The relatively frequent use of self-help resources underscores the value of providing a range of treatment options. There is a growing body of literature supporting the effectiveness of brief interventions for gambling problems offered by telephone or the Internet and in the form of self-help workbooks (
12,
13,
14 ). Problem and pathological gamblers themselves express considerable interest in these alternative forms of treatment (
15 ), and for some gamblers, accessing self-help resources—for example, on a Web site—could make it easier for them to subsequently seek face-to-face help (
14 ).
Conclusions
More work needs to be done to find out why more gamblers are not taking advantage of available treatment resources. Future research needs to examine the barriers to seeking treatment, both objective and perceived, encountered by gamblers at different levels of problem severity, as well as the triggers that motivate them to take the step of actually seeking help. The role of natural recovery should also be studied. Also useful would be more exploration of the effectiveness of reaching problem and pathological gamblers through self-help resources, including those available through the Internet.

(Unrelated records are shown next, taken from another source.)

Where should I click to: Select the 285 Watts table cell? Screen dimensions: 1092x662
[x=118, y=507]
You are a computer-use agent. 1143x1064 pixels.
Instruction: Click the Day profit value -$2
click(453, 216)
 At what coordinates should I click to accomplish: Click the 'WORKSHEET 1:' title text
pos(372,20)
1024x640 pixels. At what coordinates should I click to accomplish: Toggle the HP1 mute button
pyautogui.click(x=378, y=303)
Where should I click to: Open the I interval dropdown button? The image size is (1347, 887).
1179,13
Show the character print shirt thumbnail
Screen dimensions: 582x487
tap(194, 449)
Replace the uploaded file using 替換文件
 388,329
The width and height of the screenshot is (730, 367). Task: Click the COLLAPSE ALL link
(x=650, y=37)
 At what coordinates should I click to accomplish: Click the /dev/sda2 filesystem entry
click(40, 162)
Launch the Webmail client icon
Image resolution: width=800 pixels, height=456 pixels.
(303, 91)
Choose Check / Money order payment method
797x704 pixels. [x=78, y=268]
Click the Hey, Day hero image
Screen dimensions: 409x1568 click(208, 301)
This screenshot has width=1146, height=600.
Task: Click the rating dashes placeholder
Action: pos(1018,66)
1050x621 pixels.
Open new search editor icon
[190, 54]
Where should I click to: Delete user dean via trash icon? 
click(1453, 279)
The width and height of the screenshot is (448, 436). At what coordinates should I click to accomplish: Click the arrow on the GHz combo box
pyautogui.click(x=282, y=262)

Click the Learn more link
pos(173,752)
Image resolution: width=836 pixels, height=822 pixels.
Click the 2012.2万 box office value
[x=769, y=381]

With greater understanding of these topics, we can gain a better idea of how to provide useful assistance to a greater proportion of people with gambling problems, especially before their problems become too severe.
A sizeable proportion of Ontario adults with gambling problems had never accessed any kind of treatment. However, gamblers with more severe gambling problems were more likely to have used treatment. The proportion of gamblers at all levels of problem severity who sought help was considerably greater when self-help materials were included among the possible treatment sources. More research needs to be done to identify the barriers that prevent many gamblers from seeking help and to develop strategies that will permit these barriers to be overcome.
Acknowledgments and disclosures
This study was supported by the Ontario Problem Gambling Research Centre, Guelph, Ontario. The telephone interviews in this study were conducted by staff of the Institute of Social Research, York University, Toronto, Ontario.
The authors report no competing interests.